There are moments when watching a movie in a theater, as part of an engaged audience, that are transcendent. Not just aesthetically or crowd-pleasing, but truly magnificent. A moment that you cannot forget.

There are films from which you honestly cannot remove your eyes even for a moment. Don't blink! That frame is essential!

My directors, those who speak my language, whose films demand and own my eyes for 90-180 minutes without fail each time out, are the poets and the entertainers, and often the best kind of mix:
  • Steven Spielberg and his profound populism;
  • Stanley Kubrick and his singular vision;
  • Quentin Tarantino and his precisely attuned cinematic drunkenness;
  • Darren Aranofsky and his immanent transcendence;
  • Steven Soderbergh and his unpredictably engaging eclecticism;
  • Spike Jonze and his quirky attentiveness;
  • The Coen brothers and their wacky absurdism;
  • Christopher Nolan and his uncompromising psychological depth;
  • M. Night Shyamalan and his unmediated, fierce personality;
  • Terrence Malick and his steady, free, meandering, meditative lyricism;
  • Paul Thomas Anderson and his wildly controlled, larger-than-life widescreen;
  • Martin Scorsese and his frenetic, epic, messy vistas of dangerous lives;
  • David Gordon Green and his wholly humane studies of imperfect people.

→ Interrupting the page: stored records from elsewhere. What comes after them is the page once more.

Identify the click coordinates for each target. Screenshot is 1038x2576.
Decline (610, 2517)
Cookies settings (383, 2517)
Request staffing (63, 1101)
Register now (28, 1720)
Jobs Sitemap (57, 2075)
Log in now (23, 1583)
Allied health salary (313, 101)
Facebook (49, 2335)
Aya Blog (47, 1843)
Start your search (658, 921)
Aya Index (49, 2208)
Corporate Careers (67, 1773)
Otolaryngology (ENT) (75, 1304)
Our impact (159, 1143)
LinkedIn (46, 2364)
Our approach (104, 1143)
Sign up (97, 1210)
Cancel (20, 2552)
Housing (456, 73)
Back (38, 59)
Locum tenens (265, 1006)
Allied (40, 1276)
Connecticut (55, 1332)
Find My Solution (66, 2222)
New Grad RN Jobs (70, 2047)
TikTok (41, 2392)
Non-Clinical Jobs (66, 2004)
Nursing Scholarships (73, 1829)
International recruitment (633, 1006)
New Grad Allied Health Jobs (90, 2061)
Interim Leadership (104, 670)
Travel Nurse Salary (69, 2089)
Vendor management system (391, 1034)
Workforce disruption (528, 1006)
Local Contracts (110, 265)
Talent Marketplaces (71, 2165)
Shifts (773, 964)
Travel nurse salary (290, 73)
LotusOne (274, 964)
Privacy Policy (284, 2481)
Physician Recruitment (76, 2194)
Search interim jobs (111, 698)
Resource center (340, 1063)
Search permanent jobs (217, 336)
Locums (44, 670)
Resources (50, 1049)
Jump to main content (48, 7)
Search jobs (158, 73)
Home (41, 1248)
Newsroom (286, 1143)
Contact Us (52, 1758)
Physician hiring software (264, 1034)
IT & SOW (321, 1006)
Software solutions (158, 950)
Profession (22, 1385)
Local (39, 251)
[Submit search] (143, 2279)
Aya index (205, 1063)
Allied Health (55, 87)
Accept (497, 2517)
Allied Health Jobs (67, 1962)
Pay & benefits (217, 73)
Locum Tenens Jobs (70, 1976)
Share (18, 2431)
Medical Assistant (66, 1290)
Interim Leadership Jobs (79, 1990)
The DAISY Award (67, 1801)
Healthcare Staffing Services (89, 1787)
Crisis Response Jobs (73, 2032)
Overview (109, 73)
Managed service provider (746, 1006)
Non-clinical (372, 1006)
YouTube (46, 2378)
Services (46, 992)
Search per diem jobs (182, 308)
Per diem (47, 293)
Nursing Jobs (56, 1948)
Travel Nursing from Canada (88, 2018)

We see Malick in Green, Altman in Anderson, Kubrick in Aranofsky, Hitchcock in Shyamalan, much in Spielberg, most in Tarantino, all in Scorsese. Serious and funny, action and silence, far away and zoomed in, story and character, grand and tiny, pastiche and unique.

Every single one, amidst a thousand others, an artist, an auteur, a master. Painting in moving snapshots life, human and otherwise, past and present, real and imagined, realistic and fantastic, bare bones and balls out.

Perfect is the word. Arresting. Our lauded poets, and rightly so. And I love them for it. Quite simply, I love movies. They are a good in life unmeasured by statistics or survival or standards we know, because they are art, and art is not qualitative. It is felt, it is loved, it is hugged and treasured and adored and scrutinized, like family, like a lover, like an irascible ancient god always on the move.

Speaking for myself, I love 'em to death. Like basketball and Texas and theology and Wilco and Mexican food and the Spurs and Austin and the guitar and trees in autumn and holidays with family, I love, love, love, love, love movies. It is the kind of thing, the kind of gift, that makes life good. So I am thankful, and express my undying love, for the wonderful gift of the world of film.